Donald Trump und das Aspirin-Ritual: Ein Präsident und seine Gesundheit

Donald Trump, der 45. Präsident der Vereinigten Staaten, hat kürzlich seine unkonventionellen Gesundheitsgewohnheiten offenbart. Er gab gegenüber dem "Wall Street Journal" zu, dass er seit Jahren eine höhere Aspirin-Dosis einnimmt, als von Ärzten empfohlen. Trump's Argument: Das Aspirin soll sein Blut dünnflüssig halten und dadurch sein Herz entlasten. Trotz ärztlicher Empfehlung, die Dosis zu reduzieren, bleibt er seinen Präferenzen aus einer Mischung aus Überzeugung und Aberglauben treu. Eine Nebenwirkung: Leicht entstehende Blutergüsse, die der Präsident regelmäßig kosmetisch kaschiert.
Trump ließ zudem verlauten, dass er im Oktober eine umfangreiche medizinische Untersuchung in Form eines CT-Scans über sich ergehen ließ. Dies diente der Abklärung möglicher Herz-Kreislauf-Probleme. Die Untersuchung brachte keine alarmierenden Ergebnisse zutage, was sowohl von einem seiner Ärzte als auch vom Weißen Haus bestätigt wurde.
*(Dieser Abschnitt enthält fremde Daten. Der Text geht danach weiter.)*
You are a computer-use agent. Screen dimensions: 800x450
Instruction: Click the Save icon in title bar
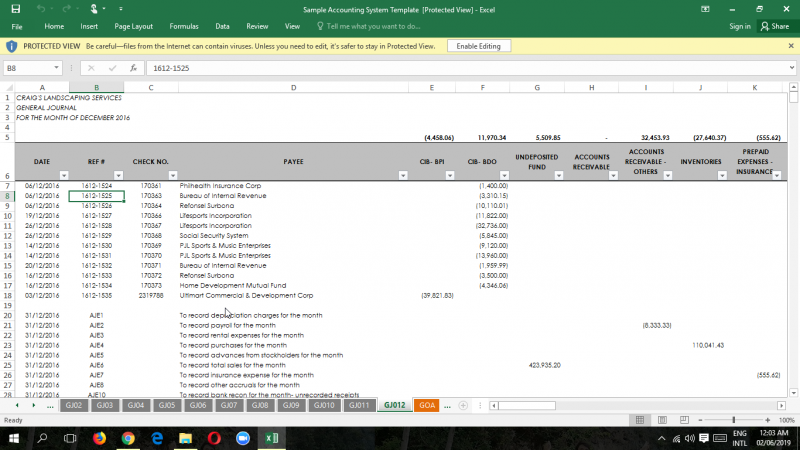[17, 8]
Des Weiteren dementierte der Präsident im "Wall Street Journal" Berichte über angebliche Schwächeanfälle bei öffentlichen Auftritten. Trump betont, er sei in hervorragendem gesundheitlichen Zustand und für sein Amt vollkommen leistungsfähig, eine Einschätzung, die auch vom Weißen Haus mit Nachdruck unterstützt wird.